Shameless Shortcut Recipes/ Vegan Food Hacks

Quick Gnocchi with Beans and Greens

Gnocchi with beans and greens

Gnocchi, in case you haven’t discovered them, are an Italian specialty that are mainly made of  potato flour, with a little wheat flour. In other words, a bit of starchy comfort heaven. You use them the same way you’d use a chunky pasta; they’re especially good enveloped in marinara sauce. We like gnocchi with beans and greens — all adding up to a classic Italian trio.

Some cooks like to make their own gnocchi, but no thanks, not us. The project takes a good hour or two and makes a floury mess of the kitchen.
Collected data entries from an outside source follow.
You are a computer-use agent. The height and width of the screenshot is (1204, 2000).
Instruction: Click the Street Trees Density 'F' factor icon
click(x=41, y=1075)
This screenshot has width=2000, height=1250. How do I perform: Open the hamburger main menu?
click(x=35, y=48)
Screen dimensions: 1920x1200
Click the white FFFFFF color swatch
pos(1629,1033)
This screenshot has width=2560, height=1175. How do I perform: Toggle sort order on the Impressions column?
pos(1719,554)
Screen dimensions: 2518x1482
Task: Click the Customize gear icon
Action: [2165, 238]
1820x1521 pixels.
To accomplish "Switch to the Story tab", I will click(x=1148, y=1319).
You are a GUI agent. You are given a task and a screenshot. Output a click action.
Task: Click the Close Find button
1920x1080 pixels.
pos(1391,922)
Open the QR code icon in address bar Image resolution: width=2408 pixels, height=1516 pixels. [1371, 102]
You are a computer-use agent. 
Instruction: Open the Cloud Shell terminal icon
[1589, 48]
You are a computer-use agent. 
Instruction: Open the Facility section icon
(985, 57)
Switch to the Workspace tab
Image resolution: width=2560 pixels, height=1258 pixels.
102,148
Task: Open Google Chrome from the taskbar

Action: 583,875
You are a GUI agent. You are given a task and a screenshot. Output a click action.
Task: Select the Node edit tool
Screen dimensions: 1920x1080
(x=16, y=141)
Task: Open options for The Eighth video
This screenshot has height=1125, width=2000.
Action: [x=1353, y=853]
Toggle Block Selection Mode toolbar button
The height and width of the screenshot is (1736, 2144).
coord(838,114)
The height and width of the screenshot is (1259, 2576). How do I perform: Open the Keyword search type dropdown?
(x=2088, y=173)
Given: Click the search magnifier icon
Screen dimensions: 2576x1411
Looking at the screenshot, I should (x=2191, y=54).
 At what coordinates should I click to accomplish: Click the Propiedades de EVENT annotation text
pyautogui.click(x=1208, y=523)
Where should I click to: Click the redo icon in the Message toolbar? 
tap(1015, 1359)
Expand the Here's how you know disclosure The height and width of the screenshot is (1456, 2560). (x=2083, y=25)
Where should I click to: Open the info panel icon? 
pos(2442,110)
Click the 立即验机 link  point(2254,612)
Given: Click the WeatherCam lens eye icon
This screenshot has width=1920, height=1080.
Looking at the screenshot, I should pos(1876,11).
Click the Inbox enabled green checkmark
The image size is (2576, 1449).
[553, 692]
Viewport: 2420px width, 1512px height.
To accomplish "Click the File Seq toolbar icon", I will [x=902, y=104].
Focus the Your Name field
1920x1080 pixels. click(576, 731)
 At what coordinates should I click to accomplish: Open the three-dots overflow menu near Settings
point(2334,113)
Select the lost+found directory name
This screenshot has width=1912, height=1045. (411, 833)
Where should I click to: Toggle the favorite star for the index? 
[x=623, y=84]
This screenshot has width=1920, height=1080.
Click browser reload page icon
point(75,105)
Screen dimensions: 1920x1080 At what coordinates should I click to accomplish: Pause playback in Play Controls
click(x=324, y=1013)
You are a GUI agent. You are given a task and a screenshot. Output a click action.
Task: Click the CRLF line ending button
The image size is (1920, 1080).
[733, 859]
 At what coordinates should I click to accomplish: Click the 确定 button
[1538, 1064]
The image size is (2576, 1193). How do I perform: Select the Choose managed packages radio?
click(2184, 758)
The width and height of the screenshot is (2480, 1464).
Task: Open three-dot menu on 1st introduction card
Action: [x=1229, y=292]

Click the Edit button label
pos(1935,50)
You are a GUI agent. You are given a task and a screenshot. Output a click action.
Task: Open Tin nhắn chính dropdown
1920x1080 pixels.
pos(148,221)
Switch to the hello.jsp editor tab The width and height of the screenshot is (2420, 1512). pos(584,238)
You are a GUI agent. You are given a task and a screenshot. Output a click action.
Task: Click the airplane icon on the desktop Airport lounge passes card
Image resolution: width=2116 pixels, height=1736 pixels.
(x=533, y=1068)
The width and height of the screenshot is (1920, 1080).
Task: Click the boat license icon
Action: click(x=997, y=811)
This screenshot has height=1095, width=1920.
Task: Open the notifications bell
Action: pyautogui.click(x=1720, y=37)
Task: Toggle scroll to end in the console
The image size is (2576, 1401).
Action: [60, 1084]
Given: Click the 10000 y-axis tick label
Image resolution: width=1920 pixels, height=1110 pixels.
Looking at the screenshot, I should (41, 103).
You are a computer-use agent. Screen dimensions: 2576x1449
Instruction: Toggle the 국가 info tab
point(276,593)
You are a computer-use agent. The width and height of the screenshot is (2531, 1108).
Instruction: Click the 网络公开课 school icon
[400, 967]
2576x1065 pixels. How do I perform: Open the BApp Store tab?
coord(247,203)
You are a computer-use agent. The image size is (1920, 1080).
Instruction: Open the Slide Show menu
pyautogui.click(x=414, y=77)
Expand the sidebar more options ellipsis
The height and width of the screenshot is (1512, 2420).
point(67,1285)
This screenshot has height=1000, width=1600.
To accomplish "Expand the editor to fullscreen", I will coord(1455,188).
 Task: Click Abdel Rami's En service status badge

There are a number of vegan brands, one of which we depict below, and being the food hackers that we are, we’d prefer just opening the package and letting that be the beginning and end of it.

Mini Gnocchi Gia Russa

Do read package ingredients; as often as not, gnocchi contain eggs. You’ll find them in the frozen foods or fresh pasta sections of supermarkets and specialty groceries.

For a complete meal, this is nice served with a crusty whole wheat bread and vegan pesto;  though this is entirely optional, it’s a nice way to stretch the meal if you’re feeding guests or very hungry eaters. Add a few olives, a cut up yellow or orange bell pepper, and a few slices of a small cucumber and you’ve got an easy and elegant dinner. Alternatively, skip all of that and just serve with a simple salad.

Serves: 4 to 6
Time to table: 15 minutes

Quick Gnocchi with beans and greens

What you need

  • 16-ounce bag gnocchi (make sure they’re vegan)
  • 28-ounce jar marinara sauce (also make sure it’s vegan)
  • 15-ounce can white beans (cannellini), drained and rinsed
  • 6- to 8-ounce package baby spinach, rinsed
  • A drizzle of olive oil, optional
  • Salt and freshly ground pepper to taste
  • Nutritional yeast or vegan Parmesan

What to do

1  Cook the gnocchi according to package directions, then drain.

2  Return the gnocchi to the same cooking pot and add the sauce and beans. Heat until piping hot.

3  Add the spinach, cover, and cook just until wilted down.

4  Drizzle in a little olive oil for extra richness, if you’d like, then season with salt and pepper.

5  Serve at once, passing around nutritional yeast or vegan Parmesan for topping individual servings.